En 2020, 150 mesures de défense commerciale étaient en vigueur à l’égard de pays tiers (+7% par rapport à 2019), dont 99 mesures antidumping (2), 18 mesures antisubventions (ou mesures compensatoires) (3) et 3 mesures de sauvegardes (4). En 2020, la Commission a introduit 15 nouvelles enquêtes, dont 12 pour des mesures antidumping et 3 pour des mesures antisubventions.

Les mesures de défense commerciale de l’UE ont concerné en priorité la Chine (99 mesures), la Russie (9 mesures), l’Inde (7 mesures) et les Etats-Unis (6 mesures) et portent principalement sur les importations de fer et d’acier.

Dans le cadre de la définition d’une nouvelle stratégie commerciale plus " ouverte, durable et ferme " mise en avant par le commissaire au commerce, M. Dombrovskis, la Commission a renforcé son action antisubventions en étendant pour la première fois son contrôle aux subventions transnationales accordées par un pays tiers à un autre pays tiers pour le développement d’infrastructures permettant de fabriquer des produits exportés vers l’UE.
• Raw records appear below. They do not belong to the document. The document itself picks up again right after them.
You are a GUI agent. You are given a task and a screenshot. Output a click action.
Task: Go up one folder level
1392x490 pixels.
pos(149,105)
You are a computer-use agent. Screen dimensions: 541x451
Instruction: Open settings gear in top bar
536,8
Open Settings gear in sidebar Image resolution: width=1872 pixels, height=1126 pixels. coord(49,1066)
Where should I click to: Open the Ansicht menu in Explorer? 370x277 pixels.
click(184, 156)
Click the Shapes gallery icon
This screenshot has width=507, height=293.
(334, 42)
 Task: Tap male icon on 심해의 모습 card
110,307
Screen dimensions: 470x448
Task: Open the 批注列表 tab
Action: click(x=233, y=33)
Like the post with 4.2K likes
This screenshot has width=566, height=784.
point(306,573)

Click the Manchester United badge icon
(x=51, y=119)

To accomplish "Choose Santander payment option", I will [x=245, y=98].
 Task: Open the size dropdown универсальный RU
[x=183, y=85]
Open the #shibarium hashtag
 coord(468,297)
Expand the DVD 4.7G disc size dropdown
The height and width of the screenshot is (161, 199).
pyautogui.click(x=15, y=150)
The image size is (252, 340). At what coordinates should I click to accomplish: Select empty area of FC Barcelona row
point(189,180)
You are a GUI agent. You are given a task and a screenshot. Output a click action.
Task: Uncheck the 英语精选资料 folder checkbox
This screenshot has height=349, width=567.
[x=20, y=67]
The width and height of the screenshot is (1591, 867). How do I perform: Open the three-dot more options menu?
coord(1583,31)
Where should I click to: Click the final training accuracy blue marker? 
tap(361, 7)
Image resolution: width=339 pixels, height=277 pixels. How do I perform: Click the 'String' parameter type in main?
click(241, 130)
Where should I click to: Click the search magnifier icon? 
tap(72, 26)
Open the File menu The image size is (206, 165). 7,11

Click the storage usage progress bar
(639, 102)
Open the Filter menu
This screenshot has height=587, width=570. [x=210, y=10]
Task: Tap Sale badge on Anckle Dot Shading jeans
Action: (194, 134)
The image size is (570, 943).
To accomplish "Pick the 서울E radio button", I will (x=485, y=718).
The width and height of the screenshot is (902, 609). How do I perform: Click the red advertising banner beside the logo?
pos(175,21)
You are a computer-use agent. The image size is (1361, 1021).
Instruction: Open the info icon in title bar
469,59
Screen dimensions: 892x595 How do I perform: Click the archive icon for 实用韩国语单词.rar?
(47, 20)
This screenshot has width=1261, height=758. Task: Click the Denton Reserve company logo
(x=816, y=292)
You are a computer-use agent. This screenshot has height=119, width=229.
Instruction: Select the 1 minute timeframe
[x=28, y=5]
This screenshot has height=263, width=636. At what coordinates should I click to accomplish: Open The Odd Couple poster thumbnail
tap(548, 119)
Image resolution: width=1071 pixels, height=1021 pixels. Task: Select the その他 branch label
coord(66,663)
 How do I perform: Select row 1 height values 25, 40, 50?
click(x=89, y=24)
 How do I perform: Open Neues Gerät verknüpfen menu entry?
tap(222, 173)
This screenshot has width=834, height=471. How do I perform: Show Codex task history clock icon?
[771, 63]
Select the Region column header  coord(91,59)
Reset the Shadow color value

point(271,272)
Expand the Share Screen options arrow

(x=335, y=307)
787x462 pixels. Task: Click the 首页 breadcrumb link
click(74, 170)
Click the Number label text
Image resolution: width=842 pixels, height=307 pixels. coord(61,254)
En l’espèce, la Commission a pris en juin 2020 un règlement d’exécution instituant un droit compensateur sur les importations de certains tissus en fibre de verre (5) en provenance entre autres d’Egypte et subventionnés indirectement par les pouvoirs publics chinois (notamment via des financements préférentiels – prêts stratégiques – par des sociétés ou banques contrôlées par l’Etat).

Le rapport porte une attention particulière sur le suivi des mesures en vigueur visant à préserver l’efficacité des instruments de défense commerciale. Pour cela, la Commission s’assure également que les règles de l’Organisation mondiale du Commerce (OMC) soient respectées pour les importations en provenance de pays tiers au sein du marché intérieur.

D’autres acteurs, tels que les autorités douanières et l’Office européen de lutte antifraude (OLAF) ont également un rôle à jouer. La Commission fournit à l’OLAF des informations en lien avec des cas de fraude en cours ou des activités illégales liées aux mesures de défense commerciale mises en place.

En complément des règles en matière d’aides d’Etat et des instruments de défense commerciale, le rapport rappelle la nécessité de prendre en compte les subventions octroyées par les autorités de pays tiers à des entreprises actives dans le marché intérieur afin de préserver des conditions de concurrence loyale (6).

La Cour des comptes européenne a confirmé dans son rapport de juillet 2020 la bonne application des instruments de défense commerciale par la Commission européenne. Les auditeurs ont recommandé de sensibiliser davantage les entreprises de l’UE aux instruments de défense commerciale afin de leur permettre de chercher plus systématiquement une protection lorsqu’ils sont confrontés à des distorsions des échanges. La Cour avait recommandé également d’améliorer le suivi des mesures mises en place, conseil que la Commission a commencé à mettre en œuvre dès le courant 2020.